> [Instructions for the task] Please swap "air temperature" for "surface temperature" and give back only the data lines that begin at the line containing "Identify the location" and stop after the line containing "(350, 254).", with nothing else changed. Leave the pictures out of your answer.

> [Material for this exercise]
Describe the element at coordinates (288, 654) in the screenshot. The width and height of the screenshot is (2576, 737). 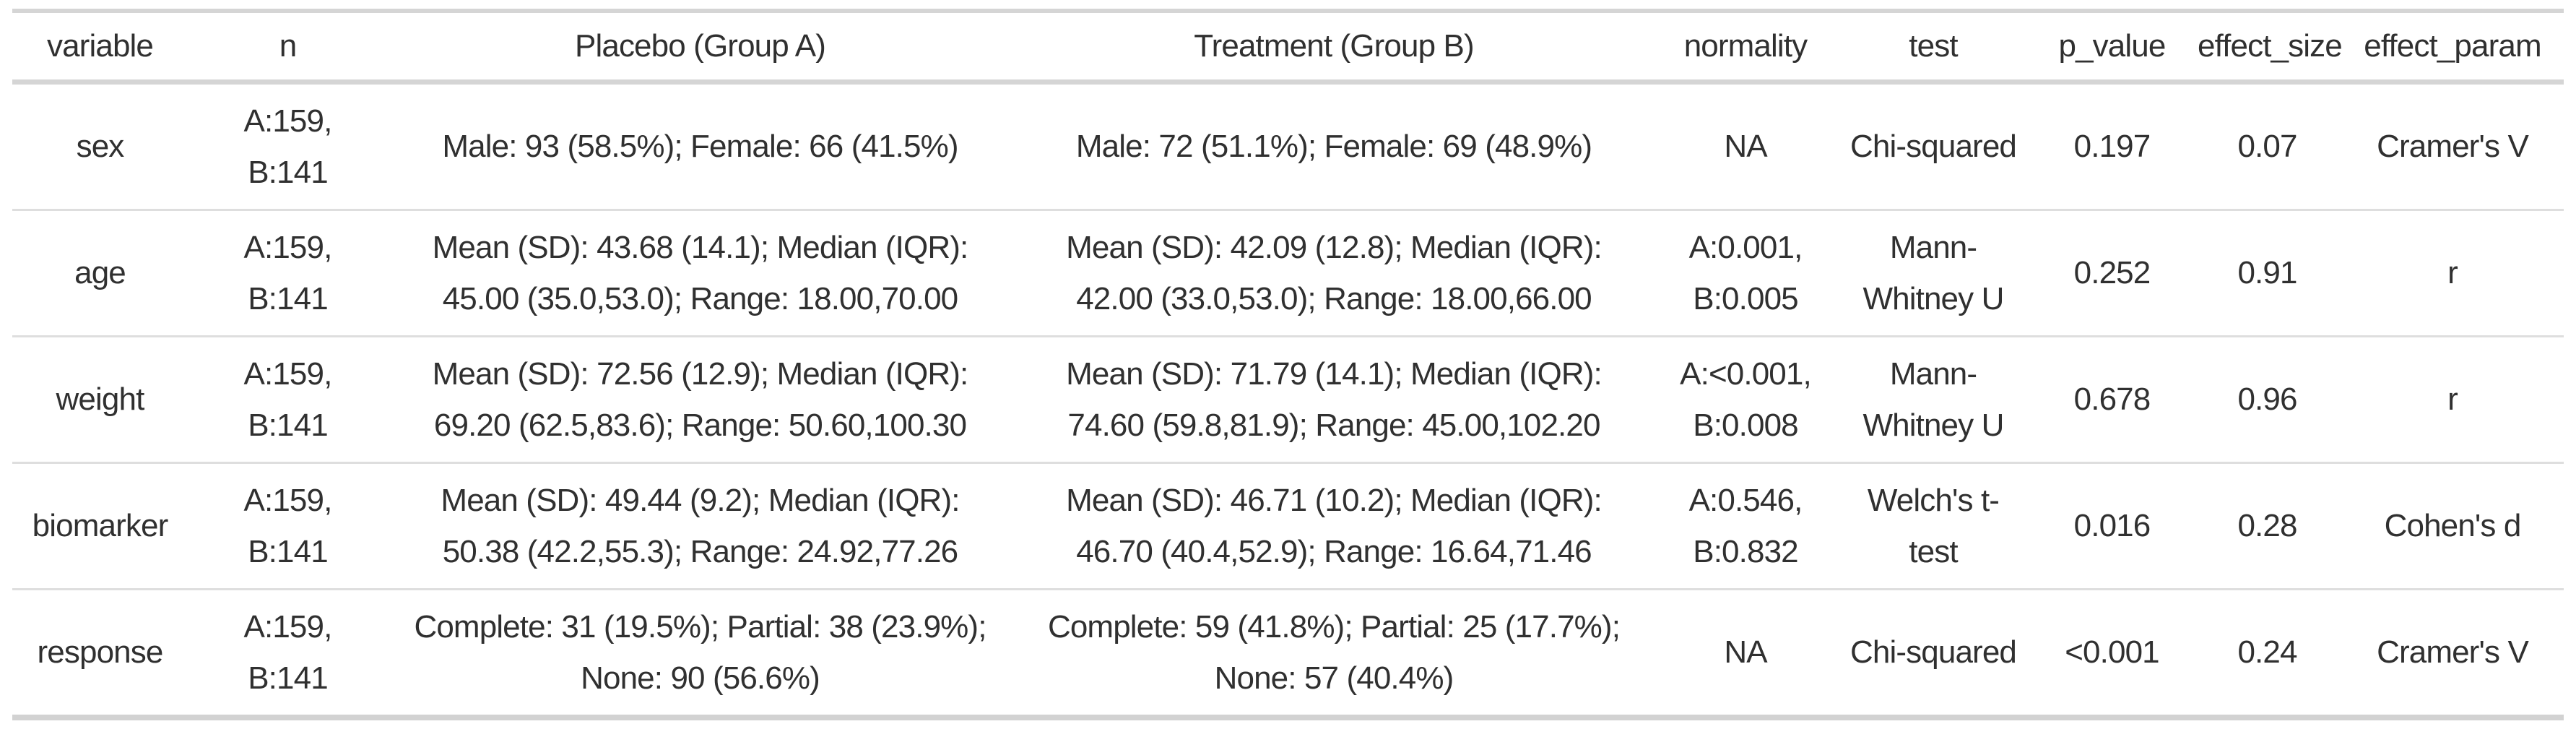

...

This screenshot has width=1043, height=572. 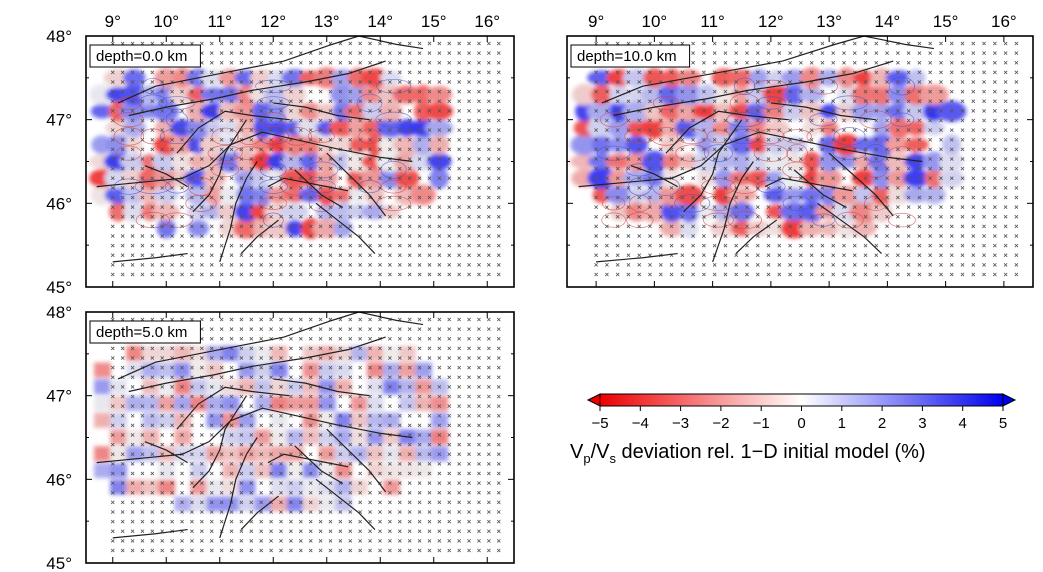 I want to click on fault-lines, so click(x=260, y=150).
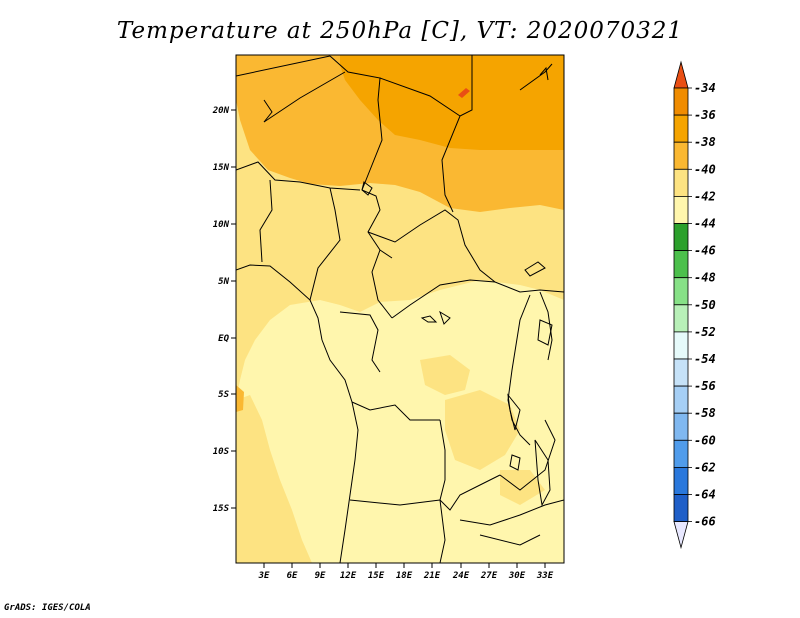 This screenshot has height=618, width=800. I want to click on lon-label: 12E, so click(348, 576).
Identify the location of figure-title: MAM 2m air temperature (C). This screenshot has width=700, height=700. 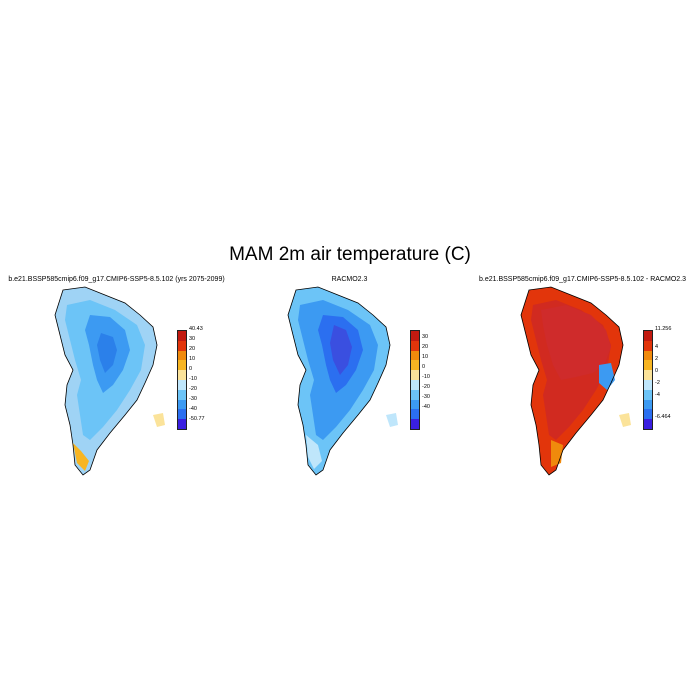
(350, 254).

* * *

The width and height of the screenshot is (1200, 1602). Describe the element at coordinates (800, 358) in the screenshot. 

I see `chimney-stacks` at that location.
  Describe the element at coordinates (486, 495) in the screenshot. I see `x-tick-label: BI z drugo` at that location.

> [Response to this exercise]
Identify the location of figure-title: MAM 2m surface temperature (C). This screenshot has width=700, height=700. 
(350, 254).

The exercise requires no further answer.